*Directions for this task*
Copy the data word for word, everything from the line containing "intended (128, 521)" down to the line containing "Acclamation [765, 258]", including both of those lines.

================

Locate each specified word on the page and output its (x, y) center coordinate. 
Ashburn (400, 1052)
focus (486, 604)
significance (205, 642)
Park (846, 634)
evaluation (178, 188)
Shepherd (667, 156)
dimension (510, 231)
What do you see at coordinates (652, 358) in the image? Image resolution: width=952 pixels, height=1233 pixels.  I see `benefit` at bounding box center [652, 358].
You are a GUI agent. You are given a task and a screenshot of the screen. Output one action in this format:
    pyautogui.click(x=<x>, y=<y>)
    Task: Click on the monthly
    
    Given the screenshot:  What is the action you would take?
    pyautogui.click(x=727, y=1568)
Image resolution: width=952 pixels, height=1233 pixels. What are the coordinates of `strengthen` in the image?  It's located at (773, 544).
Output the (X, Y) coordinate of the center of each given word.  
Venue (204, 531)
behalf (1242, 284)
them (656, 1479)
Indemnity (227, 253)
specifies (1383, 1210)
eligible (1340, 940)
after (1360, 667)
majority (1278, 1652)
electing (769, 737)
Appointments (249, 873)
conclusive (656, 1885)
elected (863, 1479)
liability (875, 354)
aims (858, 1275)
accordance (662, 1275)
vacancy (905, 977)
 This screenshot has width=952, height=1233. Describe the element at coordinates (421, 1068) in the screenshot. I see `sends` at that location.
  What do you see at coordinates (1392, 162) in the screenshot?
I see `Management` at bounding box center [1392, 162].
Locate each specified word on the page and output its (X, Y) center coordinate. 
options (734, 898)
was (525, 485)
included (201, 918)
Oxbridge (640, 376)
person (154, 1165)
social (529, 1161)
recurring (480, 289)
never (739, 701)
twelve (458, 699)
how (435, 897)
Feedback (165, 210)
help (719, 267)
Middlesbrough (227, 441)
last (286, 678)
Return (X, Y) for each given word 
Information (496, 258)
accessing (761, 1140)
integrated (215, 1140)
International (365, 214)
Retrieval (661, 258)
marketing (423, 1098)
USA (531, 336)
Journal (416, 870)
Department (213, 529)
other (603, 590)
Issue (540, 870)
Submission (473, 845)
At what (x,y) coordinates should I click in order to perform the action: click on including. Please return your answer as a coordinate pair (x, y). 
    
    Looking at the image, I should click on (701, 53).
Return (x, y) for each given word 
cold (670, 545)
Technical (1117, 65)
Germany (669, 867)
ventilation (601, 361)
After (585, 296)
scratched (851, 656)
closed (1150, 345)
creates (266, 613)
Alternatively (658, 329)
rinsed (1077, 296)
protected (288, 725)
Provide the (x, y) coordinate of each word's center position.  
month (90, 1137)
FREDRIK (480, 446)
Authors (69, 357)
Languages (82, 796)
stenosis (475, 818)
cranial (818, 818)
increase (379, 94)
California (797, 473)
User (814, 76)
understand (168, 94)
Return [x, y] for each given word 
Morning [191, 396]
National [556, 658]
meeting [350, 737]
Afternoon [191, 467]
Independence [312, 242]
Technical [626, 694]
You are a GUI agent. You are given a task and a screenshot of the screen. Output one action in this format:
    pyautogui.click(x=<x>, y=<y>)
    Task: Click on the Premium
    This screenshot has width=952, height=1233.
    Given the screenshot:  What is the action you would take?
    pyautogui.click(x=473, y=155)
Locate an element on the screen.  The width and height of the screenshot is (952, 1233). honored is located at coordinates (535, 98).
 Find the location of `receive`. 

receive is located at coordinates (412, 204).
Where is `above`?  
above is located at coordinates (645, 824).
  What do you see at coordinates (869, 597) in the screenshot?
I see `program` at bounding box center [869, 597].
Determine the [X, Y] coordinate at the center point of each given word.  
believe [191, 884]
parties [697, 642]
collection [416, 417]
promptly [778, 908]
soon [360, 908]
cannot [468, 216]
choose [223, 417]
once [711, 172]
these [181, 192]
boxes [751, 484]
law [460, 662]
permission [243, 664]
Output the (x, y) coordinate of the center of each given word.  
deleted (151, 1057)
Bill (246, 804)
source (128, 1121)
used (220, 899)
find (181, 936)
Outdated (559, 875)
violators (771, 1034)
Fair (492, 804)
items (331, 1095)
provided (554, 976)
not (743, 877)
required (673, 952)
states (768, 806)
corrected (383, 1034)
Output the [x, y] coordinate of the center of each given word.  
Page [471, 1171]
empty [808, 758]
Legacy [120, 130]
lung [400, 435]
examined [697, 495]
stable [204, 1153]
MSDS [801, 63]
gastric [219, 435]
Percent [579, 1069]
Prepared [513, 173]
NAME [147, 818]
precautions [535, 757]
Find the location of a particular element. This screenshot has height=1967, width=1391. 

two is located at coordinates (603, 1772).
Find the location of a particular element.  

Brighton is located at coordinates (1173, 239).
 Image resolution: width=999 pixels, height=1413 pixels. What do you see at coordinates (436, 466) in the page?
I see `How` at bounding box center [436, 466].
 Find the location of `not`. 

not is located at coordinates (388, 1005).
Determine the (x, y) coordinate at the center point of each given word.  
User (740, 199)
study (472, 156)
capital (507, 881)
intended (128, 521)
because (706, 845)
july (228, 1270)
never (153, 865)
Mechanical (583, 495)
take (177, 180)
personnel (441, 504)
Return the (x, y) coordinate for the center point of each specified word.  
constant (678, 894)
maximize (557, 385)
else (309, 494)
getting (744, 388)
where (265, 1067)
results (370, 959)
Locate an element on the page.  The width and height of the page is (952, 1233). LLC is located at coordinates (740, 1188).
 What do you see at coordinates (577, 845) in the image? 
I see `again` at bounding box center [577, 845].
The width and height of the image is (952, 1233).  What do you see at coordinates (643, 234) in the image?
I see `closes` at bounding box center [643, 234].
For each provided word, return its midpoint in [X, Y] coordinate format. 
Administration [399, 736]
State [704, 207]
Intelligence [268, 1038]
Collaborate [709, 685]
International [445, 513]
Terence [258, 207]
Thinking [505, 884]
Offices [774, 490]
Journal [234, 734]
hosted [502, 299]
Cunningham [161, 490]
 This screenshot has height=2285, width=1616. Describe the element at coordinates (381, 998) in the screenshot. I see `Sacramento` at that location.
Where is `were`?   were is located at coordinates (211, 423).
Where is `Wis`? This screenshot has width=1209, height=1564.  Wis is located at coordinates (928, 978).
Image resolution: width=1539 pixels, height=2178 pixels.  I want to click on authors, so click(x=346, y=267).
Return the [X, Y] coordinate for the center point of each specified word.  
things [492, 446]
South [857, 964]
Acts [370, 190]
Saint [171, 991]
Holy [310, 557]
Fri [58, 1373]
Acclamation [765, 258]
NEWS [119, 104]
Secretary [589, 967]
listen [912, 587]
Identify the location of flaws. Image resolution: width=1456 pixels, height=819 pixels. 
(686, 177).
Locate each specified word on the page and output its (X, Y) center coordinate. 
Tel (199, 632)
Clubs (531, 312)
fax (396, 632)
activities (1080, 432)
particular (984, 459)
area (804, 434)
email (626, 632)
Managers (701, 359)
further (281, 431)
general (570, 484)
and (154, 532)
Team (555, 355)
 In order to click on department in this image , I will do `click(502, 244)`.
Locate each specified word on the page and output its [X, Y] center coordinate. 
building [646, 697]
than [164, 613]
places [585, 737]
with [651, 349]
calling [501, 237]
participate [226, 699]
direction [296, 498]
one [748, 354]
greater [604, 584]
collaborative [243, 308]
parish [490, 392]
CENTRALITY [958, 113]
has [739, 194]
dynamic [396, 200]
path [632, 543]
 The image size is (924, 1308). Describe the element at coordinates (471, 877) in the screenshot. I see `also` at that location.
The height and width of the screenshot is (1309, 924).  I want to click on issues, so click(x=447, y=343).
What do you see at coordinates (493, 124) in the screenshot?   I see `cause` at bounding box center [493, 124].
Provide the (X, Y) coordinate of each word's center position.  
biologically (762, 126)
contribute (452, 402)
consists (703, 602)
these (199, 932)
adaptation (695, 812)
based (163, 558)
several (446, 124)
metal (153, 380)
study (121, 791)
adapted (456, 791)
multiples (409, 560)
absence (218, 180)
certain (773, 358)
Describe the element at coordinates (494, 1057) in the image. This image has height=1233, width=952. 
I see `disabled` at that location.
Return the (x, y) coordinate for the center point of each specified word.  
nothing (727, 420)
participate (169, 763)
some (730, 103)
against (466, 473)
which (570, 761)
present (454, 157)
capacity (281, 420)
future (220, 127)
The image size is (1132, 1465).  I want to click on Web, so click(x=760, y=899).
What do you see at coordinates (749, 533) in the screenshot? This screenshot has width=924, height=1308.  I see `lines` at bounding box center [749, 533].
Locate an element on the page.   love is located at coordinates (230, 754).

================

*Written answer*
intended (128, 521)
because (706, 845)
july (228, 1270)
never (153, 865)
Mechanical (583, 495)
take (177, 180)
personnel (441, 504)
Return the (x, y) coordinate for the center point of each specified word.  
constant (678, 894)
maximize (557, 385)
else (309, 494)
getting (744, 388)
where (265, 1067)
results (370, 959)
Locate an element on the page.  The width and height of the page is (952, 1233). LLC is located at coordinates (740, 1188).
 What do you see at coordinates (577, 845) in the image? 
I see `again` at bounding box center [577, 845].
The width and height of the image is (952, 1233).  What do you see at coordinates (643, 234) in the image?
I see `closes` at bounding box center [643, 234].
For each provided word, return its midpoint in [X, Y] coordinate format. 
Administration [399, 736]
State [704, 207]
Intelligence [268, 1038]
Collaborate [709, 685]
International [445, 513]
Terence [258, 207]
Thinking [505, 884]
Offices [774, 490]
Journal [234, 734]
hosted [502, 299]
Cunningham [161, 490]
 This screenshot has height=2285, width=1616. Describe the element at coordinates (381, 998) in the screenshot. I see `Sacramento` at that location.
Where is `were`?   were is located at coordinates (211, 423).
Where is `Wis`? This screenshot has width=1209, height=1564.  Wis is located at coordinates (928, 978).
Image resolution: width=1539 pixels, height=2178 pixels.  I want to click on authors, so click(x=346, y=267).
Return the [X, Y] coordinate for the center point of each specified word.  
things [492, 446]
South [857, 964]
Acts [370, 190]
Saint [171, 991]
Holy [310, 557]
Fri [58, 1373]
Acclamation [765, 258]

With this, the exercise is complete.